■ Provided text
I must confess that when it comes to Unicode, I have buried my head in the sand and deliberately tried to ignore the whole transition mess from the English-centric ANSI based character set to the world-friendly Unicode standard.
To get a brief background on Unicode and what it means to developers, please see Joel's article. It is a good briefing on the problem that Unicode solves, and addresses the basics.
As mentioned in other programming related posts, my company's primary products are developed using Delphi 2007 for the Windows platform. One of the primary products is also supported on the Linux platform by using Free Pascal.
Recently, CodeGear released a new version of Delphi - 2009. Doing some research on the product, it appears as if they have made a fairly significant change to the language. In previous versions, the string type was an AnsiString, which means that one characters takes up one byte of memory. In the 2009 version, the string type is now mapped to a UnicodeString. Since a Unicode string can have one of several types of encoding which map one character to one or more bytes, it is possible that this change may drastically affect any legacy Delphi application which processes strings, especially if it is a library which is used by other applications.
Thankfully, CodeGear has provided developers with three articles {part 1, part 2, part 3} detailing the changes made, and gotchas to look out for when porting legacy applications over to Delphi 2009. Please take a look at these articles to see what the potential obstacles are when moving your applications over, and consider the difficulties. Third party components will most likely also need to be tweaked to work with Delphi 2009, so keep that in mind as well. You can find PBear's HTML viewer updated for Delphi 2009 here, along with other free components.
As far as Free Pascal is concerned, Unicode support and compatibility is something that they are currently hashing through. Until a Delphi 2009 Unicode compatibility mode can be implemented in Free Pascal, we will be forced to stick with Delphi 2007 for the time being.
Thanks for posting some links to Unicode info. My workplace just had a large project complete in Europe where they converted almost all of their applications to Unicode. I didn't dig into what was involved before this. It seems similar to the vetting process that y2k created where every component of every application had to be checked for compatibility, but string processing is much much much more common than the numeric processing that would trip up from y2k.
ReplyDeleteTHANK YOU SO MUCH! I searched about 3 hours for converting Pbears HTMLViewer to D2009 - found it here! THANKS!!

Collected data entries
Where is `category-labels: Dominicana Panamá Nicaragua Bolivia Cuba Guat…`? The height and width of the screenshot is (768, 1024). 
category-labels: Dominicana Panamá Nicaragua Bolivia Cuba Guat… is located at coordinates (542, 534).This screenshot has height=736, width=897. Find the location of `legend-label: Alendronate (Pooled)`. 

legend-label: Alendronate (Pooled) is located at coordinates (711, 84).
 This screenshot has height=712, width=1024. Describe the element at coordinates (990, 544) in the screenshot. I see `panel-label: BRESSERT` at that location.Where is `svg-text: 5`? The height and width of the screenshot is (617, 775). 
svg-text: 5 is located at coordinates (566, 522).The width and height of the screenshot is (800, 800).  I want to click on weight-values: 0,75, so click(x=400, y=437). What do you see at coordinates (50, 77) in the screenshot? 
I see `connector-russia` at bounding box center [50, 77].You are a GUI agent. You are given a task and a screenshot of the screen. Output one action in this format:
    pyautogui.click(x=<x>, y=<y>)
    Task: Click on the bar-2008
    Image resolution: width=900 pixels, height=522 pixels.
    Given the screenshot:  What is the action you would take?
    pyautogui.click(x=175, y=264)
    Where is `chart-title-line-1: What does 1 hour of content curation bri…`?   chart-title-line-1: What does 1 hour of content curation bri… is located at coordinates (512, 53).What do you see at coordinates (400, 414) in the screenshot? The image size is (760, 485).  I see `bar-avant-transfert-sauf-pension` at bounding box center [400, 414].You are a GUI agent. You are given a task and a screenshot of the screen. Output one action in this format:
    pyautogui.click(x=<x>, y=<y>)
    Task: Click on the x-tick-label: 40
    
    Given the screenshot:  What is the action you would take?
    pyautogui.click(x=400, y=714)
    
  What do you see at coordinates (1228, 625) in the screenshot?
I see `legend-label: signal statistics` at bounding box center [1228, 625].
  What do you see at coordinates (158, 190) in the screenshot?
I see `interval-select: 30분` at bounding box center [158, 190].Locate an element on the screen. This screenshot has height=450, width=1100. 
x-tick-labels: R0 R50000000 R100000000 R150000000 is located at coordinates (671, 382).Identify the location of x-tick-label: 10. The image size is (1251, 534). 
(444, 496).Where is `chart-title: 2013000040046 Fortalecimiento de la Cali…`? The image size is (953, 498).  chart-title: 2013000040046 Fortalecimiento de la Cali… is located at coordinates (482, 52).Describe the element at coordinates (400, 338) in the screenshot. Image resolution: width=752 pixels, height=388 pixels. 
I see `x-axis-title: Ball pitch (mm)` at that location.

■ Work request 1
In the post on Delphi and Unicode, what is the string type mapped to in Delphi 2009?
■ Work request 2
In the post on Delphi and Unicode, swap "tweaked" for "adjusted" and write out everything from "Thankfully, CodeGear has" down to "other free components.".
Rely only on the text when responding.

■ Result 1
In Delphi 2009, the string type is mapped to a UnicodeString.

■ Result 2
Thankfully, CodeGear has provided developers with three articles {part 1, part 2, part 3} detailing the changes made, and gotchas to look out for when porting legacy applications over to Delphi 2009. Please take a look at these articles to see what the potential obstacles are when moving your applications over, and consider the difficulties. Third party components will most likely also need to be adjusted to work with Delphi 2009, so keep that in mind as well. You can find PBear's HTML viewer updated for Delphi 2009 here, along with other free components.